Do this — Reproduce the following material line for line, with no changes at all.

Dataset extract —

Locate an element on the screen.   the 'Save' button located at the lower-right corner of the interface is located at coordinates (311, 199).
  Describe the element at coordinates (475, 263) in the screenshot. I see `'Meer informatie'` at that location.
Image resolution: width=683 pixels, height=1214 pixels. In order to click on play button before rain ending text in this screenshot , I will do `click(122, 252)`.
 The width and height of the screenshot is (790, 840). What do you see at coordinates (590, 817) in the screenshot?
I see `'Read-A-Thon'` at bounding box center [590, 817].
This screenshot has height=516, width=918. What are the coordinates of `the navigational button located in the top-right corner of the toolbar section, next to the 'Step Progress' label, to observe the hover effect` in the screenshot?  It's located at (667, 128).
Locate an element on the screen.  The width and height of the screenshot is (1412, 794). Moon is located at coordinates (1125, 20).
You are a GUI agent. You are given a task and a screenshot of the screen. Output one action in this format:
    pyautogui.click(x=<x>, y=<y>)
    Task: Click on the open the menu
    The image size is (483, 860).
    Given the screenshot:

Full output —
Locate an element on the screen.   the 'Save' button located at the lower-right corner of the interface is located at coordinates (311, 199).
  Describe the element at coordinates (475, 263) in the screenshot. I see `'Meer informatie'` at that location.
Image resolution: width=683 pixels, height=1214 pixels. In order to click on play button before rain ending text in this screenshot , I will do `click(122, 252)`.
 The width and height of the screenshot is (790, 840). What do you see at coordinates (590, 817) in the screenshot?
I see `'Read-A-Thon'` at bounding box center [590, 817].
This screenshot has height=516, width=918. What are the coordinates of `the navigational button located in the top-right corner of the toolbar section, next to the 'Step Progress' label, to observe the hover effect` in the screenshot?  It's located at (667, 128).
Locate an element on the screen.  The width and height of the screenshot is (1412, 794). Moon is located at coordinates (1125, 20).
You are a GUI agent. You are given a task and a screenshot of the screen. Output one action in this format:
    pyautogui.click(x=<x>, y=<y>)
    Task: Click on the open the menu
    The image size is (483, 860).
    Given the screenshot:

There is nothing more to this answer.